Lastly, the decision to remaster did also force us to make some changes to the game. We didn’t want to translate it into a new engine and build it from scratch. Instead, we aimed to port the existing code to the next console generation and improve it to bring it closer to our vision.
But even porting the existing code to the next generation consoles didn’t turn out to be as easy as it might seem. Our developers had to rewrite many elements of the game from scratch to adapt to life on a different console. Old solutions and scripts turned out to be incompatible with the new gaming hardware. For Full Clip’s graphic designers it was mostly fun, but for the coding team it was a lot of hard but very satisfying work!
Of course, we couldn’t give our fans a new version of the game without enriching it with new features. We wouldn’t be us if we hadn’t been thinking about how to improve our title since its release; after all, we are a bunch of passionate perfectionists!
The biggest way we sought to change the game was through adding many forms of new game + to the mix to support our dedicated players. Eventually though, we changed our approach to give players maximum fun, access to all weapons and skills from the very beginning to reward them for picking the game up. We did have to balance this out a bit, to make sure the game flowed properly and that the weapons didn’t clash with our level design. But the idea was to offer pure fun from the beginning and we think we achieved that.
The one thing that we didn’t manage to achieve was a fully fledged co-op mode for the whole feature campaign. Porting the network code turned out to be extremely cumbersome. We managed to launch the campaign for a single player on new consoles quite efficiently, while multi didn’t want to start. Combined with other technical and certification challenges, it became a no goer.

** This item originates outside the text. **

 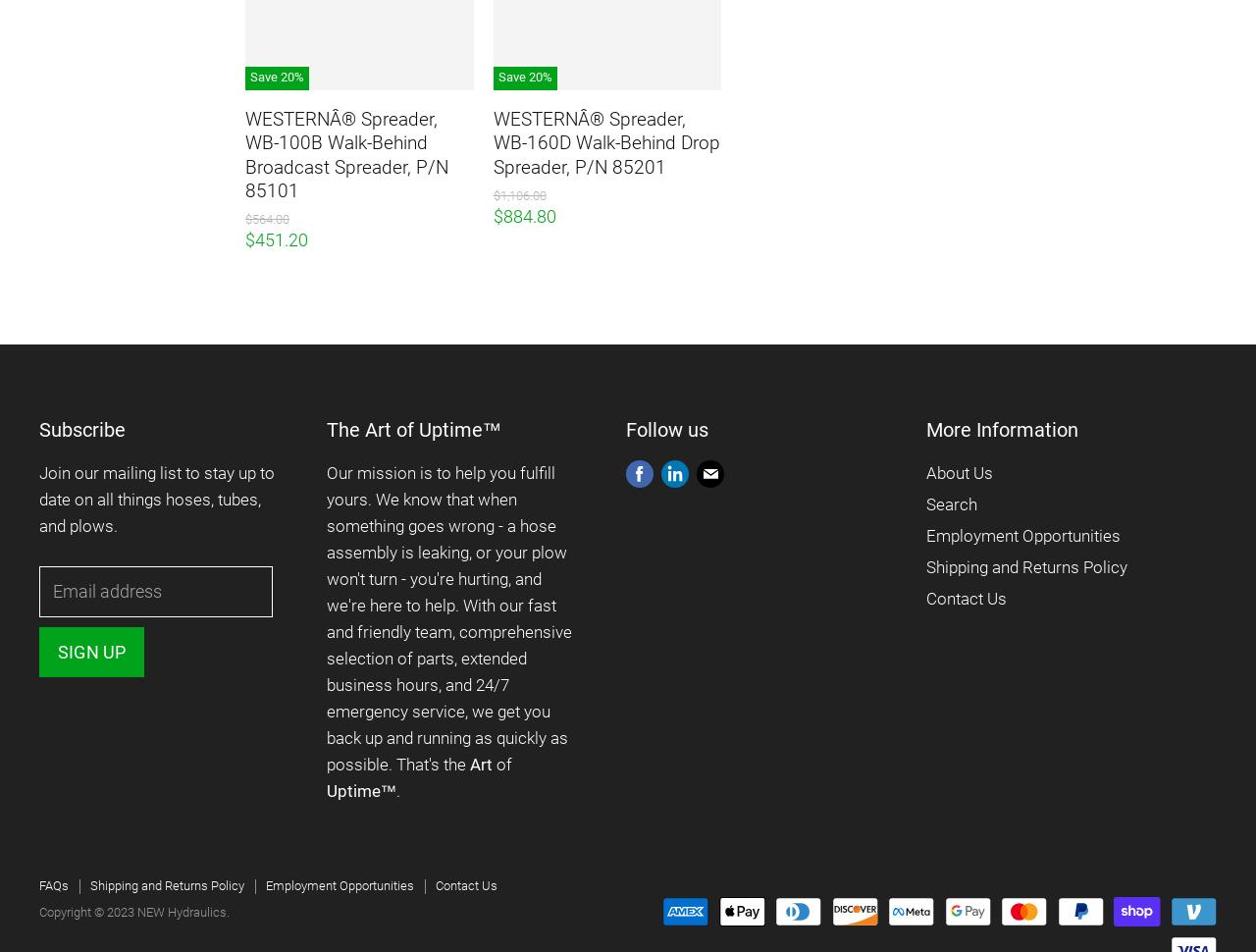 What do you see at coordinates (275, 238) in the screenshot?
I see `'$451.20'` at bounding box center [275, 238].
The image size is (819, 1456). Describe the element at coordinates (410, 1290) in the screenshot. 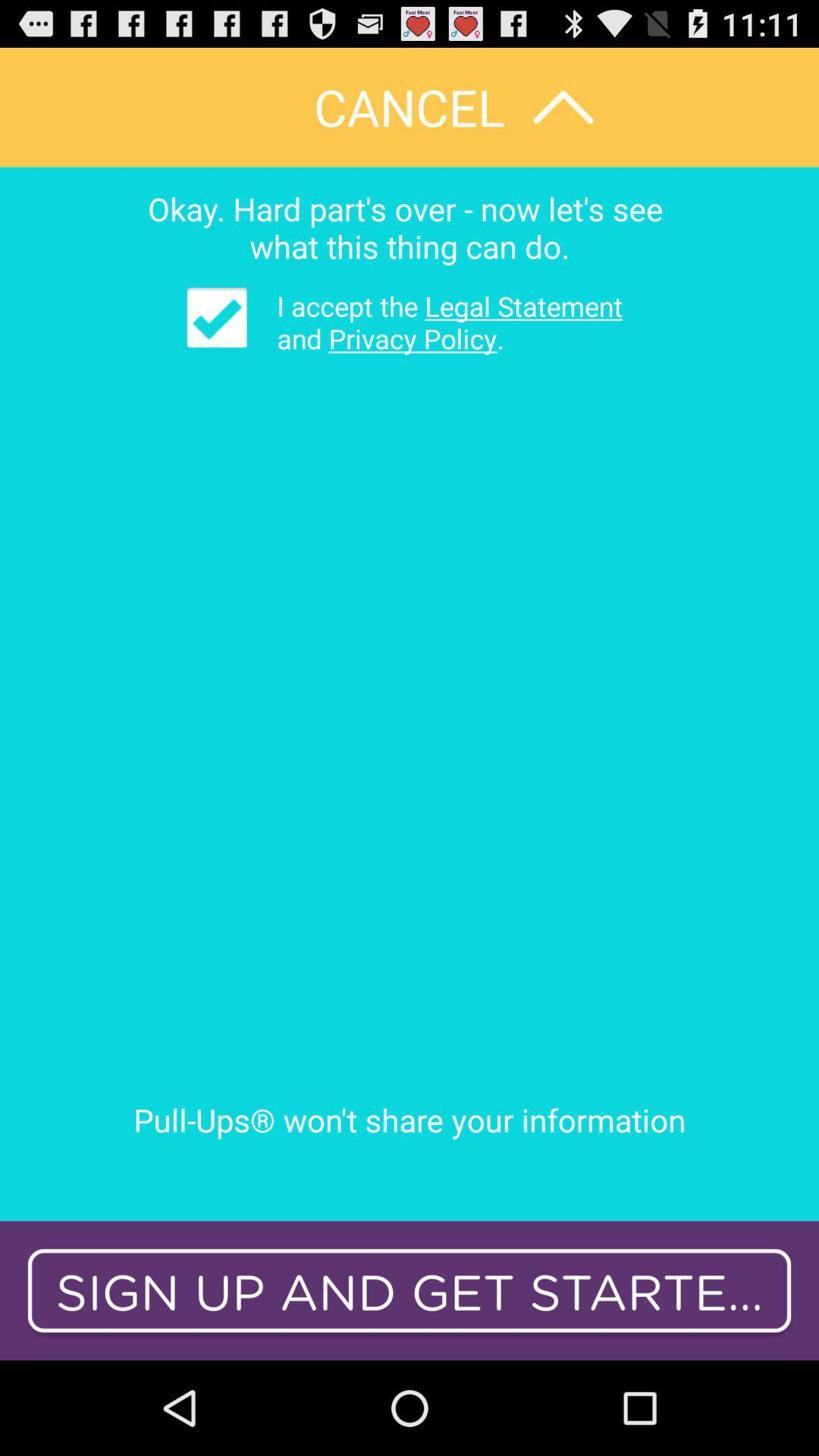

That’s why we decided to add Anarchy mode to the remaster, which is all about a team of players fighting against AI controlled opponents in closed arenas. It wasn’t quite the co-operative gameplay we wanted to achieve, but we think that it was a really enjoyable mode that played to many of Bulletstorm’s strengths.
Into the future
Ultimately, we’re proud that our game has finally achieved the form we’ve dreamt of since the idea for Bulletstorm appeared in our minds. We’re also pleased that so many players picked up a copy of the game, proving to us that there is still real interest in this IP.
But for now, we’re looking ahead to something new. Bulletstorm: Full Clip has taught us so much about developing great FPSes for the current console generation and we think the lessons we learnt from it will prove very useful while working on our new AAA shooter.